**INSTRUCTIONS FOR THE TASK**
Transcribe only the lines in the data below falling between the line with "Given: Click the Resolution section title" and the line with "Task: Click the Exchange link", including those two lines, and leave out any picture.
** Opening RECORD EXTRACTS block **
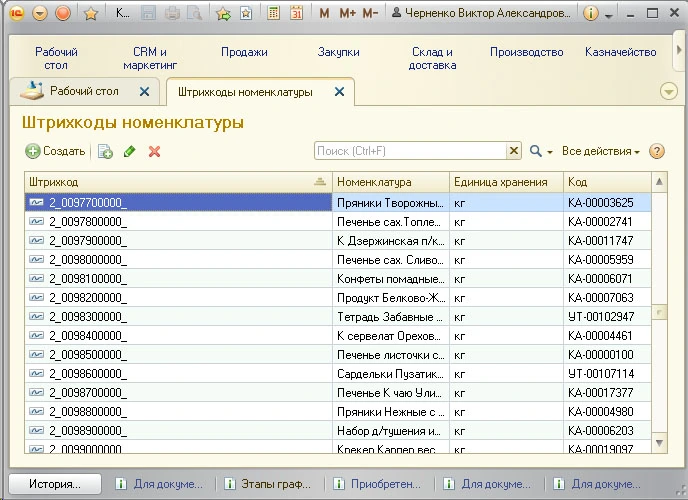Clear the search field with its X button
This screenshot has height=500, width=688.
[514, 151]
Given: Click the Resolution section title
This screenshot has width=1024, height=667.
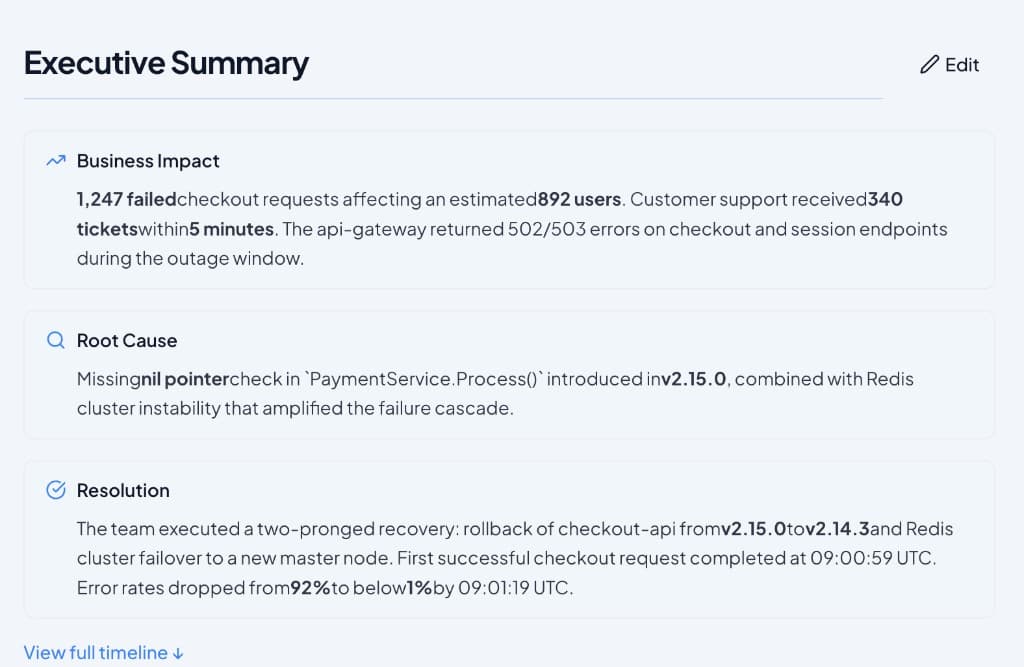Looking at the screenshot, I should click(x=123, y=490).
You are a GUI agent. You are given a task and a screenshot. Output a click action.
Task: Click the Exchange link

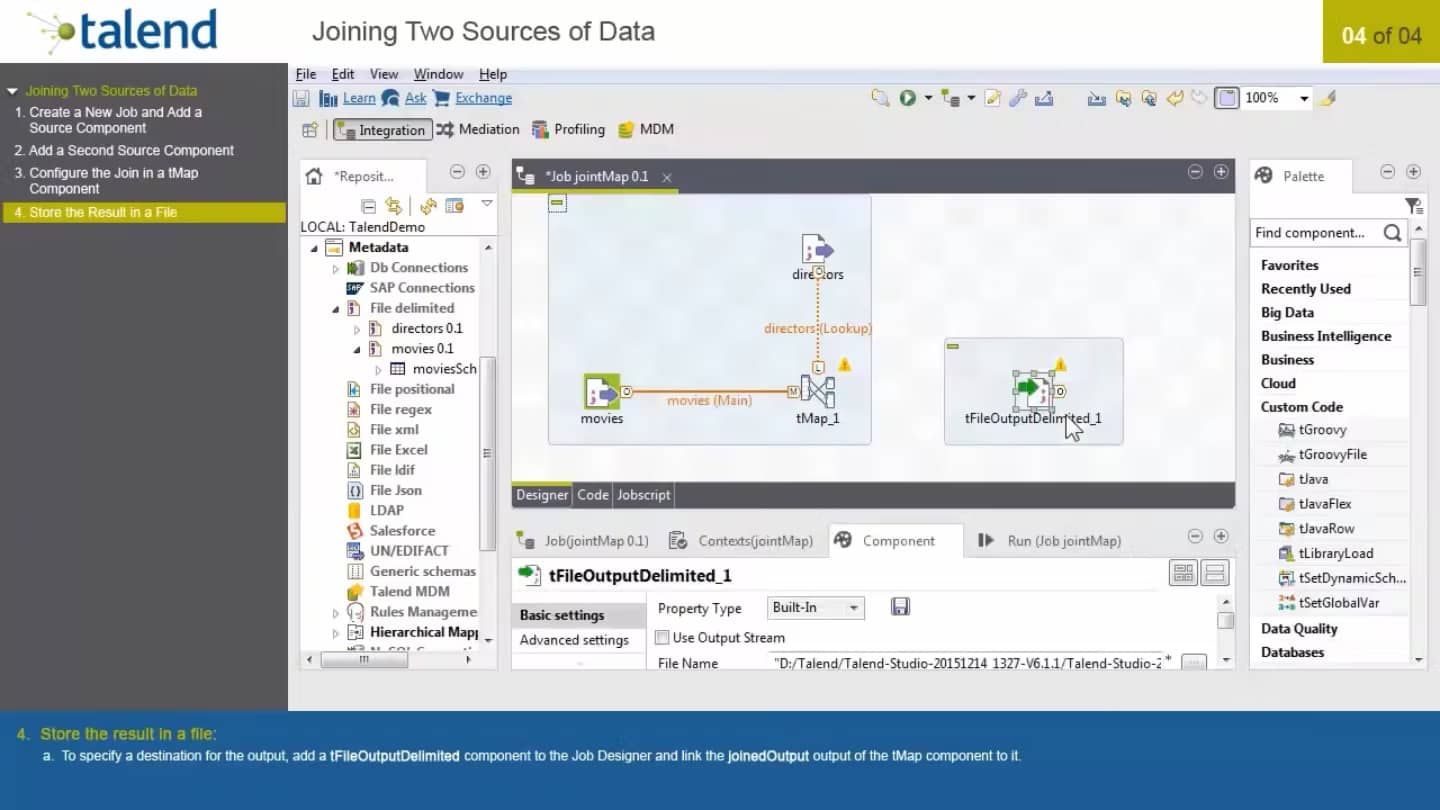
** Closing RECORD EXTRACTS block **
** Opening RECORD EXTRACTS block **
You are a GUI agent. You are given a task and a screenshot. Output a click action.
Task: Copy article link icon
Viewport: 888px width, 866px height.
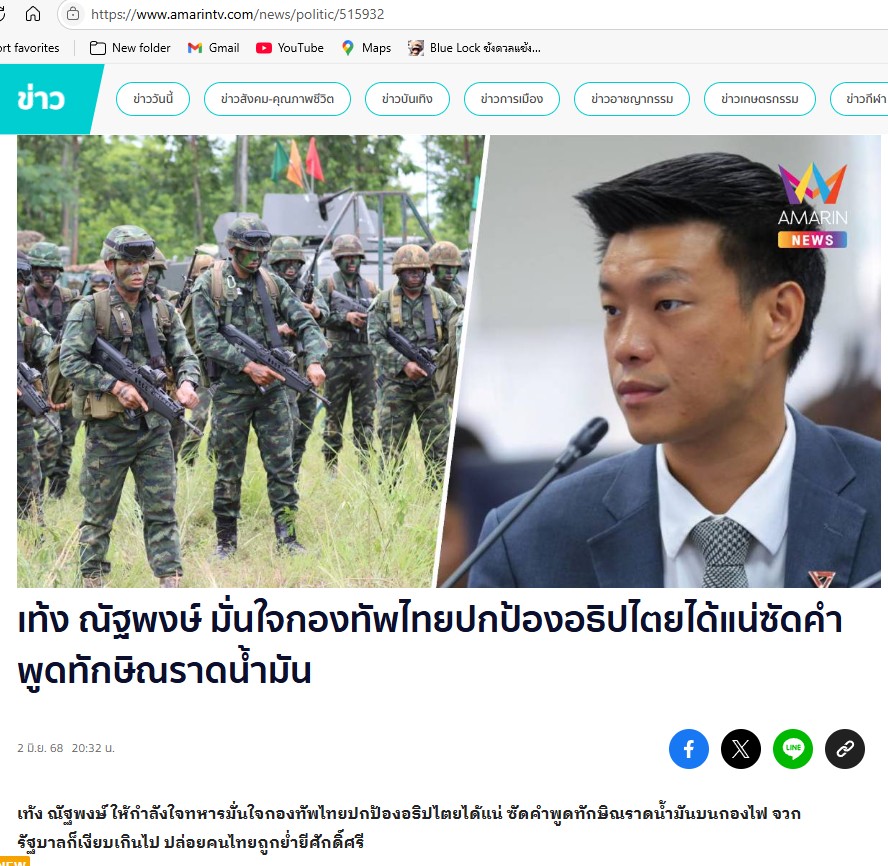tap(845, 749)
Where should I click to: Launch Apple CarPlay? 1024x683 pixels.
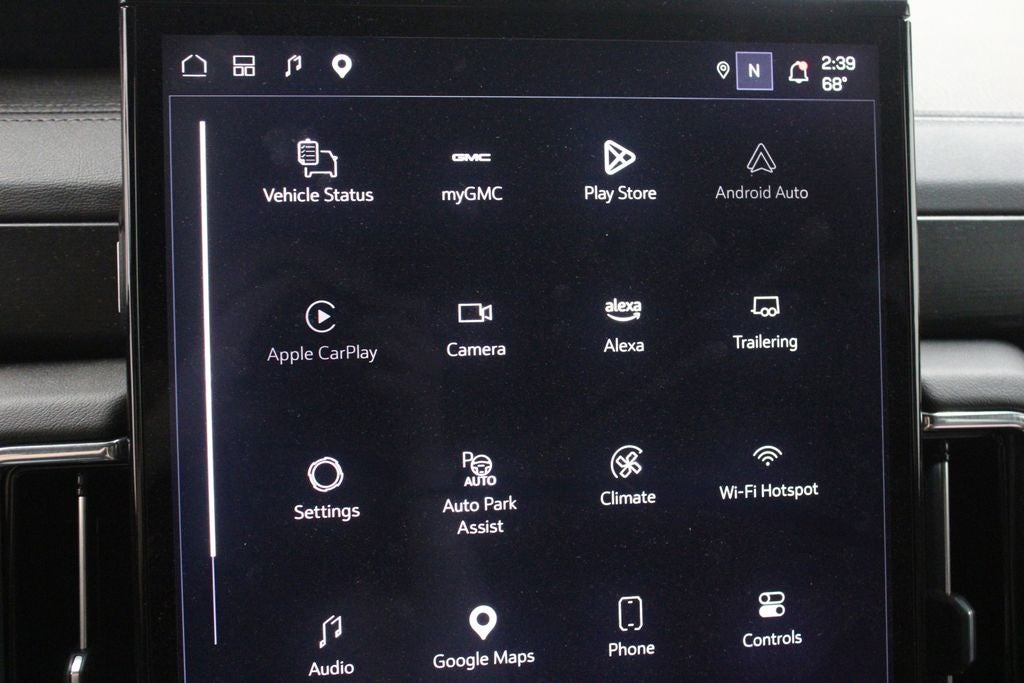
** Closing RECORD EXTRACTS block **
**ANSWER**
Given: Click the Resolution section title
This screenshot has width=1024, height=667.
Looking at the screenshot, I should click(x=123, y=490).
You are a GUI agent. You are given a task and a screenshot. Output a click action.
Task: Click the Exchange link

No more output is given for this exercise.